Whether we choose extreme sports or prefer to watch horror films, the reason is the same. In the genre of “found footage” films, if [REC] is the rollercoaster and The Blair Witch Project is the ghost ride, Paranormal Activity 3 is neither the bungee jump nor the merry-go-round. It is more akin to the Sunday visit to elderly grandparents, an afternoon spent listening to the conversation of strangers waiting for something to happen.

The fourth film in the unfeasibly successful sequence, including Paranormal Activity: Tokyo Night, this prequel repeats elements from the earlier entries but fails to bring any relevant innovation to the series or the genre. Presented as VHS recordings from the childhood of Katie and Kristi, the troubled adults of the first two Paranormal Activity films, we learn about the origin of their haunting, but the explanation of “granny witch” seems to be forced into the narrative, destroying the mystery surrounding the girls and their supernatural stalker.

Despite the alleged 1988 setting, the picture quality is obviously higher quality than would have been possible on the equipment of that era, and the modern frame in which these videos are being viewed shows none of the degradation or dropout that would be expected, nor the “snow” effect in the edits or any other artefacts associated with VHS tapes. Only the presence of an babysitter dressed in her disco finest indicates any real attempt to anchor the time period of the film.

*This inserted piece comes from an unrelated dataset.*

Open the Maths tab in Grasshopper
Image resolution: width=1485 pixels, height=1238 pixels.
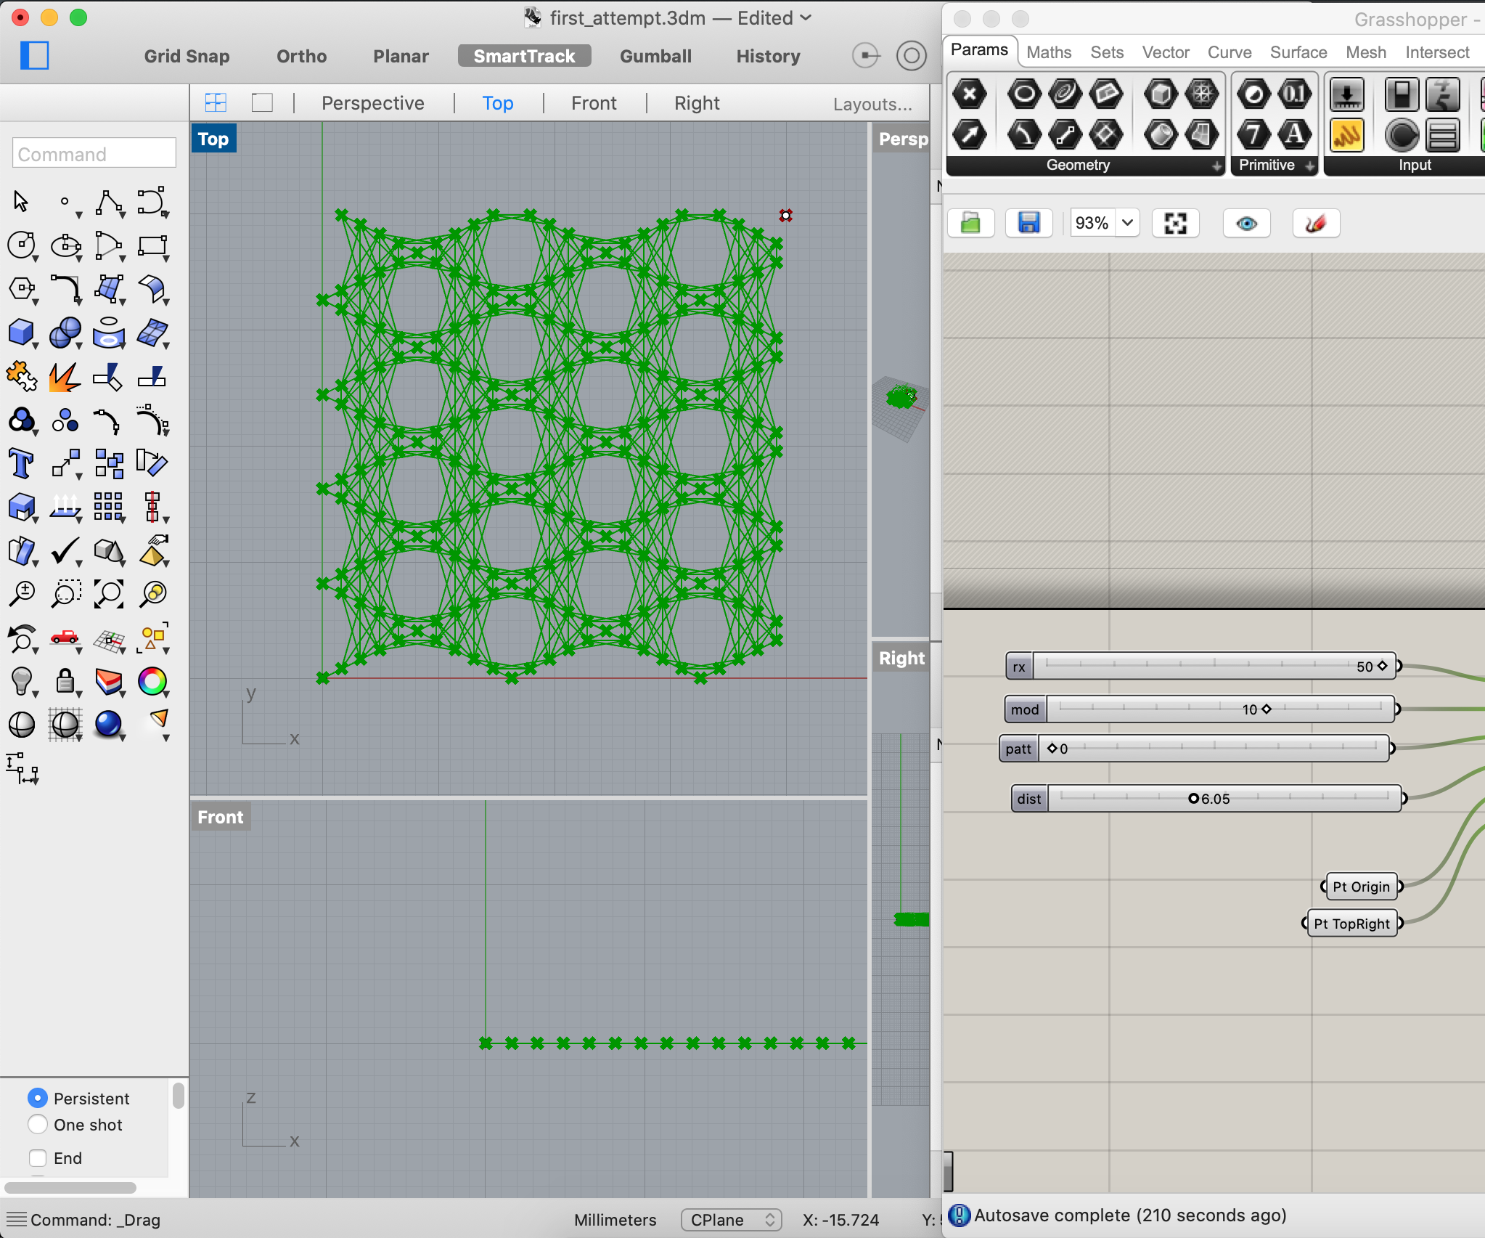1049,52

Already hampered by technical inconsistency, belief in the film is made harder still by bland an unconvincing dialogue. Directors Henry Joost and Ariel Schulman need to remember that, while they may be making a film that emulates “found footage,” it is not found footage, it is a film, and the primary requirement of film is narrative; simply presenting strung together footage and calling it a film is insufficient to create a story where none exists.

The only new element that differentiates Paranormal Activity 3 from the rest of the series is the panning camera that is introduced. Exploiting the fear of “don’t look behind you” should build tension by forcing the audience to do exactly that with the slow yet inevitable movement of the camera, but the directors fail to deliver the necessary climax. Broken lightshades, a ghost in a white sheet and flying furniture are nothing we haven’t already experienced in Beetlejuice and Poltergeist, one funnier and the other scarier than this.

Why does Paranormal Activity 3 fail so completely when other “found footage” films such as The Blair Witch Project or [REC] succeed? The key factor is that the audience must believe in the conceit, or at least be sufficiently entertained to be willing to suspend disbelief, and buy into the pretence that what is seen on screen is real. In both those films, there was a convincing reason to believe the events would be filmed, one a student project, the other a reality television programme, and to believe that the characters would continue to film in the circumstances they find themselves, to document what happened, in the hope that even if they didn’t survive, others might learn of their fate, and take action against the authorities responsible.

Even in the first two Paranormal Activity films, the home security monitors were a reasonable contrivance, but Paranormal Activity 3 loses credibility when it is pointed out that there is more footage to be sifted through than there are hours in the day, then sacrifices any remaining sense in the final scene where a character chooses to run through the darkened house with a heavy camcorder, prioritising his documentation of events over finding his missing children.

When all the producers are serving the audience is reheated steak, not even the excellent performances of Chloe Csengery and Jessica Tyler Brown as Katie and Kristi are enough to lift the audience beyond boredom interspersed with the very normal activity of occasional laughter.